**Passage provided:**
"""
16.6) In 1958 studies of false confessions such as “Convicting the Innocent: Sixty-five Actual Errors of Criminal Justice” (1932), “The Court of Last Resort”, Erle Stanley Gardner, 1952, and “Not Guilty”, Jerome and Barbara Frank, 1957, were available to the defence.
16.7) Professors Drizin and Leo comment: “In all three works, the specific causes of wrongful conviction—including the problem of false confession—are discussed in relation to the cases that are presented…”
16.8) Such testimony could have been a crucial aspect of the defence case, because the only non-circumstantial evidence the prosecution presented was the alleged confession signed by the accused.
17) POLICE REGARDED SUSPECT GUILTY EVEN BEFORE BEING INTERVIEWED
17.1) Even before the accused was questioned about the Sundown Murders soon after 10.30am on January 22 police had made up their minds he was guilty.
17.2) Police were so sure he was the murderer that after he had been taken into custody at 6.20pm on January 21 1958 detective Hopkins recalled he had received a message in central Australia where he was making enquires about the murders that “the offender had been arrested in Mount Isa”.
17.3) And someone in the police service contacted the media on the evening of January 21, enabling The Courier-Mail to carry the news that: “Two South Australian detectives investigating the Sundown triple murders will fly by specially chartered plane to Mt Isa this morning to question a man, woman and child. They believe the three may be able to help them in their investigations.”
Documentation: Trial transcript and academic research.
Effect: Provides evidence that the accused was not interviewed to elicit facts but was interrogated to in order to provide a confession.
"""
**Material supplied:**
"""
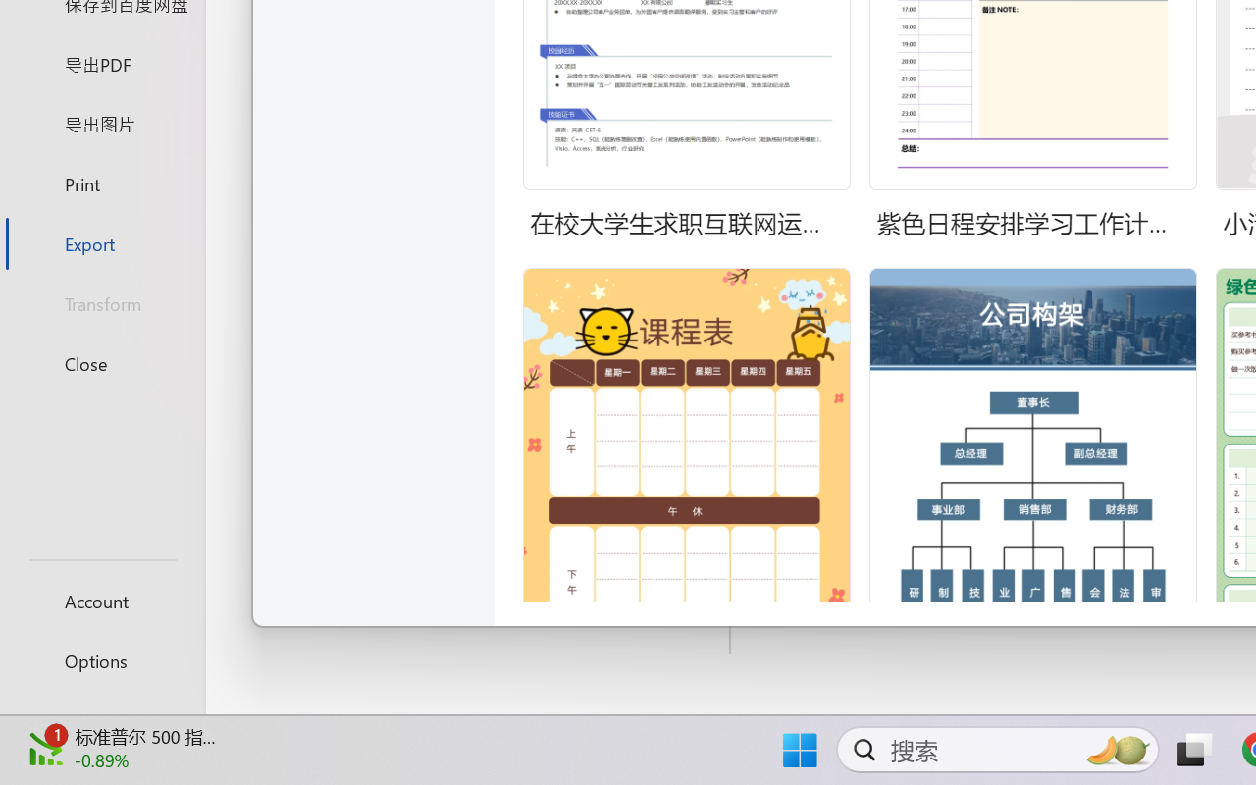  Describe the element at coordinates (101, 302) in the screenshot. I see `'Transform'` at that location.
"""
"""
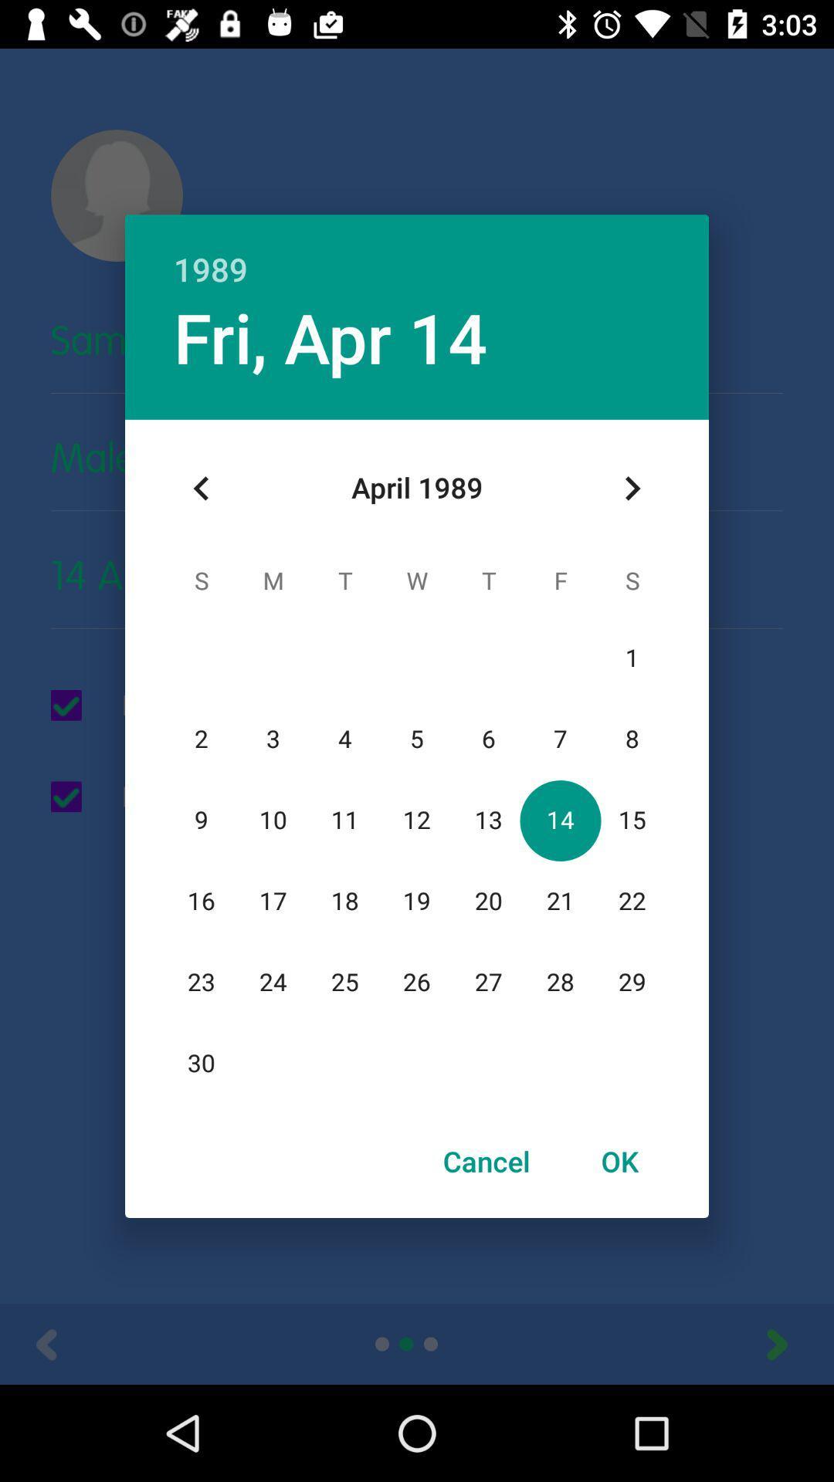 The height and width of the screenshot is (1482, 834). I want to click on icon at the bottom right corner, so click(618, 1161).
"""
"""
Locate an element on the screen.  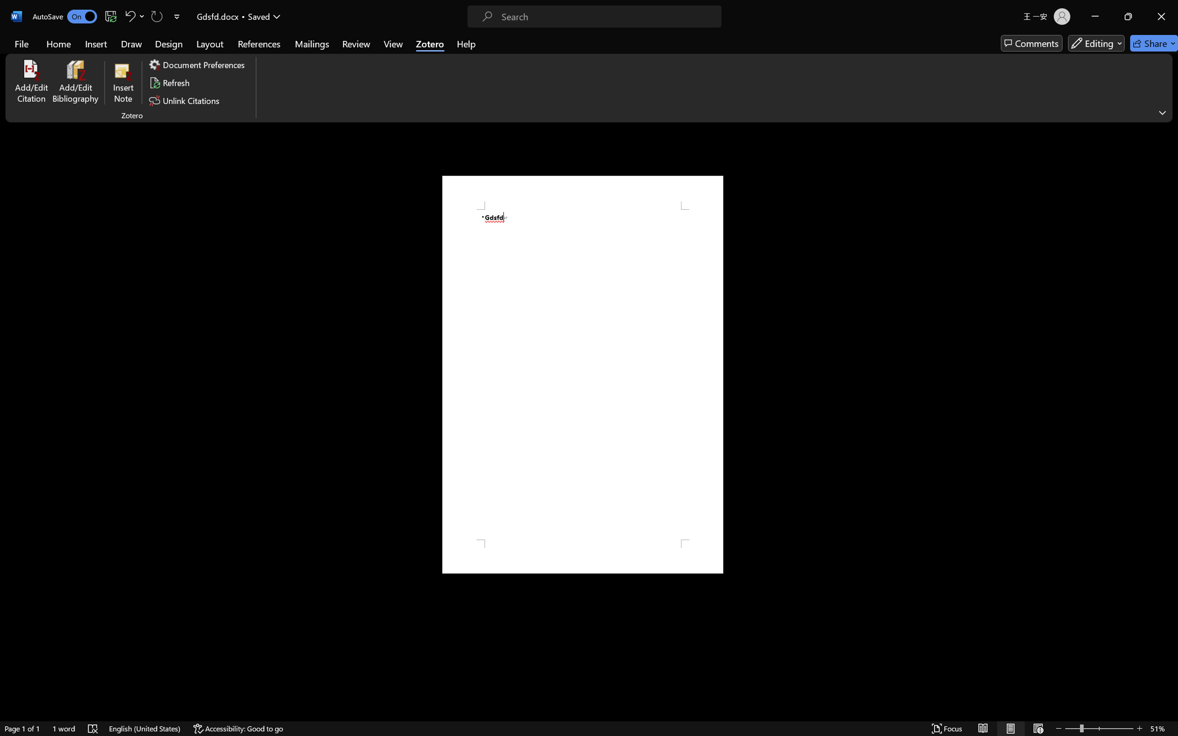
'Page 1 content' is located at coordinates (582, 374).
"""
**What is expected:**
In the Sundown Murders text, where was detective Hopkins when he got the message that the offender had been arrested in Mount Isa?

**Response to this task:**
He was in central Australia, making inquiries about the murders.